Thanks for the advice. So if a spot opens up sometime from now until July, how do they fill those (2-4 year) spots? Is it just like a mini scramble... many people apply and then they just let the person who gets it know. Or do they interview you?
I'm going to give you the straight dope, because I went to St. George's, and was a worse candidate than you (as I got no EM interviews my first time around, and couldn't be in the match anyhow as I forgot to take my English test). I did a prelim year in IM at Elmhurst, which was NOT cush - the pathology was GREAT (saw stuff I'll never see again, and 4 patients from Tibet that year), but we had to do clinic, and I only got 1 elective. And 2 1/2 months of day float. I did my month in the Elmhurst ED (which was great) and my elective in the Mt. Sinai ED. Got good letters, was in great with the residents, but didn't get ranked because I was an FMG. Hell, I (as the intern) even tubed a code on the floor, and the critical care resident was a Sinai EM resident, and he said in front of everyone (and there were more than 15 people there) that he could work with me any time, any day of the week.
4 interviews that year, and I still didn't match. I
did, though, successfully scramble into a spot. I think USCDiver was another successful scrambler on SDN that year. I did my time in hell at Duke, and am now gainfully employed as an EM doc.
Bust your butt this year on IM (if you don't find an EM spot), on all rotations, completely kick *** on your EM month, and, if there's another hospital affiliated with yours, try to do an EM elective there - you'll look much better as an intern than as a med student, because you can actually do stuff.

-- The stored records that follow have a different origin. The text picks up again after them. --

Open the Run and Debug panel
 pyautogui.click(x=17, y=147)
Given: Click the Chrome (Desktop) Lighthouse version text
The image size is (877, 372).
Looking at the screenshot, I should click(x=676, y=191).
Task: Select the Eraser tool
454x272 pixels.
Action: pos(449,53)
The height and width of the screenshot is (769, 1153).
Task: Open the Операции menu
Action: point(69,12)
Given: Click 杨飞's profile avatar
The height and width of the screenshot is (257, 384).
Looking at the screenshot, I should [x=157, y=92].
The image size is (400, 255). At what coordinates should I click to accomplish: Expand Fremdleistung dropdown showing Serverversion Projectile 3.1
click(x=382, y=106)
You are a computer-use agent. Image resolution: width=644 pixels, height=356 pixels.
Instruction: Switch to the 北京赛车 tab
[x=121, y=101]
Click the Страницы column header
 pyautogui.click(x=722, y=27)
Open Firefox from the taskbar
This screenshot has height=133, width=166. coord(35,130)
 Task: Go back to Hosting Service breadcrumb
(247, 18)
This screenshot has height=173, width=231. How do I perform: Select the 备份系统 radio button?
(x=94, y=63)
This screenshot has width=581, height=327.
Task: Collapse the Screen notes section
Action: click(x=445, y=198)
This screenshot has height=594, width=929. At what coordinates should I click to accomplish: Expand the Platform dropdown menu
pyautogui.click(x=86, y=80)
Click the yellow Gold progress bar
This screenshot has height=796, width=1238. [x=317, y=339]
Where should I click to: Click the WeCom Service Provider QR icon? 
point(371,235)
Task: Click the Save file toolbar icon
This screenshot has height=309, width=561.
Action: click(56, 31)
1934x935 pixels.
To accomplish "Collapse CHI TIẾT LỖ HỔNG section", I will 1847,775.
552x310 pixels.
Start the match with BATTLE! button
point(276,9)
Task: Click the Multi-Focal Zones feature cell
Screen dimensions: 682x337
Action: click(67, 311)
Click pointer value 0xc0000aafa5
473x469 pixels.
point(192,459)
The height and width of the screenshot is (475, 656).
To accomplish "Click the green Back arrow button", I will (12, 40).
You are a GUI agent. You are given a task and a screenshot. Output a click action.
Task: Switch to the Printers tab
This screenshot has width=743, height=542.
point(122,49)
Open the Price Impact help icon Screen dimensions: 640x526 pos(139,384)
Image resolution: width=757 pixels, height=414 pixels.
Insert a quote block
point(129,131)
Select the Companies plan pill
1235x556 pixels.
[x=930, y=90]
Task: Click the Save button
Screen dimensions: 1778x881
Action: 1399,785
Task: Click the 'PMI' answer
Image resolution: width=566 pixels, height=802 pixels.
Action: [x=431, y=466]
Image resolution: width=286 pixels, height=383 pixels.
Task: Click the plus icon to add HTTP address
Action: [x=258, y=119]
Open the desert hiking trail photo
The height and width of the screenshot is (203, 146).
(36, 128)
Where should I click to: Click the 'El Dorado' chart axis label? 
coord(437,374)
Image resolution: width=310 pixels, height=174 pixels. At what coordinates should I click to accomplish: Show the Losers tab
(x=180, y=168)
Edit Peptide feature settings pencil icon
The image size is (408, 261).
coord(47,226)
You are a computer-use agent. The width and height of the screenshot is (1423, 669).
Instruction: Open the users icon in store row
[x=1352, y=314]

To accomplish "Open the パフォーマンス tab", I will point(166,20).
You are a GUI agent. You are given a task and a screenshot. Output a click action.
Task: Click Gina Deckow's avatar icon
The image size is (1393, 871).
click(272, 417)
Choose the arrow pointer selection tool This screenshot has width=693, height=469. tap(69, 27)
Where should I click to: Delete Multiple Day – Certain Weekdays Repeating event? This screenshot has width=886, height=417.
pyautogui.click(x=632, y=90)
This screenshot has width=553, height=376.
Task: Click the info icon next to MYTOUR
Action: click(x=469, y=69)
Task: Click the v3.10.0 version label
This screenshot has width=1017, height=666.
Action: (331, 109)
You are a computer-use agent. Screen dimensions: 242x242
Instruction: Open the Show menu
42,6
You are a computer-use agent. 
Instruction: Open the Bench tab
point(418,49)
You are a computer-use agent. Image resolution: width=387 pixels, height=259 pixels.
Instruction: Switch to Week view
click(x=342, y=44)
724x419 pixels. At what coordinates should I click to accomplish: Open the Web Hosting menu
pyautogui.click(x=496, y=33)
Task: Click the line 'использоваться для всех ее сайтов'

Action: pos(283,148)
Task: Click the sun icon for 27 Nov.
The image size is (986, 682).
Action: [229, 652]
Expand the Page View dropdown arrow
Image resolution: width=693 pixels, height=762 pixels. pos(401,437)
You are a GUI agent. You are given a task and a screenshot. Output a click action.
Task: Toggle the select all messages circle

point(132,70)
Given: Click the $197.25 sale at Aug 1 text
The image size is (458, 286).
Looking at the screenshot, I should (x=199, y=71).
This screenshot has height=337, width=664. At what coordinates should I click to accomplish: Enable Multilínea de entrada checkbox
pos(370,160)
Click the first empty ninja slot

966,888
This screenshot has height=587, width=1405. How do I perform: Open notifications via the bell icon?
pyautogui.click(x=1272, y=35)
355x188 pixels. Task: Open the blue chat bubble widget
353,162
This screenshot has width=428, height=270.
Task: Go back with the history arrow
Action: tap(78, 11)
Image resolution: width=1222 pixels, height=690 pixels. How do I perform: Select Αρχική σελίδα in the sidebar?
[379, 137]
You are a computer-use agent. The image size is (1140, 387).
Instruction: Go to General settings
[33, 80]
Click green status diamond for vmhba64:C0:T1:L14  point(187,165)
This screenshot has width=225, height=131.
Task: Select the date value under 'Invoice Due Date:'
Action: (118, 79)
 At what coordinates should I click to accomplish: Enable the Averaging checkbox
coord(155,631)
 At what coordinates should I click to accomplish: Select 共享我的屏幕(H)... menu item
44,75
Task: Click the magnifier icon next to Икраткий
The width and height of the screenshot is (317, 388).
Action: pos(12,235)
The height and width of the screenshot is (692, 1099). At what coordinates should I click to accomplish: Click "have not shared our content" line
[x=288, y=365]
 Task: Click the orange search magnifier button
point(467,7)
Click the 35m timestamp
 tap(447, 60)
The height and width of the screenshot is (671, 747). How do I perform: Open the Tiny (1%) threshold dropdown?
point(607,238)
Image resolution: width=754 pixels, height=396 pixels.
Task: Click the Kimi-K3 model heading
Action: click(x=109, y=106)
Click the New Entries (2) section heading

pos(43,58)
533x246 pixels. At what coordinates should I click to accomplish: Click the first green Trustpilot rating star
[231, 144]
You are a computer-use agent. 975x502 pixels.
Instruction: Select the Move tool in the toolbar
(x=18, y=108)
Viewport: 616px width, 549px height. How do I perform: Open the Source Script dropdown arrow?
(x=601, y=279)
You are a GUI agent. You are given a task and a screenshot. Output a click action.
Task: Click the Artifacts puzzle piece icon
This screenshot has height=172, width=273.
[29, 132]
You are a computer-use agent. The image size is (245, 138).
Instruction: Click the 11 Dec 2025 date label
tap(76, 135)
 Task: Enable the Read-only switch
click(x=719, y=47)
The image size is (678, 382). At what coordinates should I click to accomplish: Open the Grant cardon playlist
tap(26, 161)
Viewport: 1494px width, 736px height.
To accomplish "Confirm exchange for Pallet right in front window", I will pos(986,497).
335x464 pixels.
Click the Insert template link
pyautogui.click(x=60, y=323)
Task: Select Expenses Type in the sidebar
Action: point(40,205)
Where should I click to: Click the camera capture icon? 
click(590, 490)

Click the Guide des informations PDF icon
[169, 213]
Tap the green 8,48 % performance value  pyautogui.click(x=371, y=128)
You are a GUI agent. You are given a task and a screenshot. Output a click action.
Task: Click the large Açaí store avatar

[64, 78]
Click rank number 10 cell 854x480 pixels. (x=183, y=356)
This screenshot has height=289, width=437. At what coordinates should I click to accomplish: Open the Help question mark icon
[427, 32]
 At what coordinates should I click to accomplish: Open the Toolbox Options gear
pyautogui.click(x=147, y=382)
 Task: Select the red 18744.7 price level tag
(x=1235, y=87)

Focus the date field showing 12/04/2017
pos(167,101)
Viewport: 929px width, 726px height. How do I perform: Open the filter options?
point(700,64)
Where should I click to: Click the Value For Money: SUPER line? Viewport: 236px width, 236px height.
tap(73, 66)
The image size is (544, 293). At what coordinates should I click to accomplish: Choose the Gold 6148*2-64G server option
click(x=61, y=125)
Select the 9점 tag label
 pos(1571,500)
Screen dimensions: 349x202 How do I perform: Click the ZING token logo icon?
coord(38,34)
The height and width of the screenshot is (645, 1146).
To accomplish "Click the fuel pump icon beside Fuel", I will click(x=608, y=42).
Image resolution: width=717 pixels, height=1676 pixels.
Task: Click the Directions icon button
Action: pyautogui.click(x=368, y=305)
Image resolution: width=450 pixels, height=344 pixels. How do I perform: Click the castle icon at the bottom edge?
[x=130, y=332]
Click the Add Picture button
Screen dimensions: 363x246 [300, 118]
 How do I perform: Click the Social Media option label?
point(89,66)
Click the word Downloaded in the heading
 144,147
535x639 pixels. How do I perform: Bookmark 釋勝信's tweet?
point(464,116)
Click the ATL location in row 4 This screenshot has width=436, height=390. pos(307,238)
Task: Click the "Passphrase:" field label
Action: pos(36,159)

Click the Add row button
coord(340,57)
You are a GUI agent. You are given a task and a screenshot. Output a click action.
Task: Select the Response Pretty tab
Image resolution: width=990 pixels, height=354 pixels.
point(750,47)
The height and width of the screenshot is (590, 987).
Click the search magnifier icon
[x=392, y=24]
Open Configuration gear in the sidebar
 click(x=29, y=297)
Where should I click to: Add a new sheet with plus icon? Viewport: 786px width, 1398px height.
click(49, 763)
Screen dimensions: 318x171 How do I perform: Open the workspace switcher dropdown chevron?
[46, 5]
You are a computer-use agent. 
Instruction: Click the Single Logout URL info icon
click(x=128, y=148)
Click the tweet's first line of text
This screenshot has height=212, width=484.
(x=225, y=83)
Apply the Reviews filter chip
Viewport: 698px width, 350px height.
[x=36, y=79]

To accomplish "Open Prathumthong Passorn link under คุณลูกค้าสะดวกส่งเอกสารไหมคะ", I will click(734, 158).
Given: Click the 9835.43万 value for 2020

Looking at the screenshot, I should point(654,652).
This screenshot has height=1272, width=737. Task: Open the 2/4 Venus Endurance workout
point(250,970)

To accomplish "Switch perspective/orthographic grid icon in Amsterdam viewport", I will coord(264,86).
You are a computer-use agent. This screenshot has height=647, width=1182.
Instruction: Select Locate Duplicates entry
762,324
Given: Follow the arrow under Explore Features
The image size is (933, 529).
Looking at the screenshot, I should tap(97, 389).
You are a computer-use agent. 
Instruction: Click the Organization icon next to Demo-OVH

As far as the 2-4 programs, they have until next year to fill spots unfilled now, and there's a lot of things that can go in and out of flux. Keep your eyes open, and don't piss anyone off. And keep at your letter writers, including from your IM PD - you'll need that as one of your letters.
Any other questions, PM me. There are all sorts of quotes and aphorisms (in multiple languages) that all round out to the same thing: ad astra per aspera, vouloir, c'est pouvoir, "You may be whatever you resolve to be" (MG TJ "Stonewall" Jackson), "why is it that people who work the hardest seem to have the best luck?", and so on.
If you want it, work for it. In this case, the race isn't always to the swiftest, but to the one who keeps on running. I'm proof of that.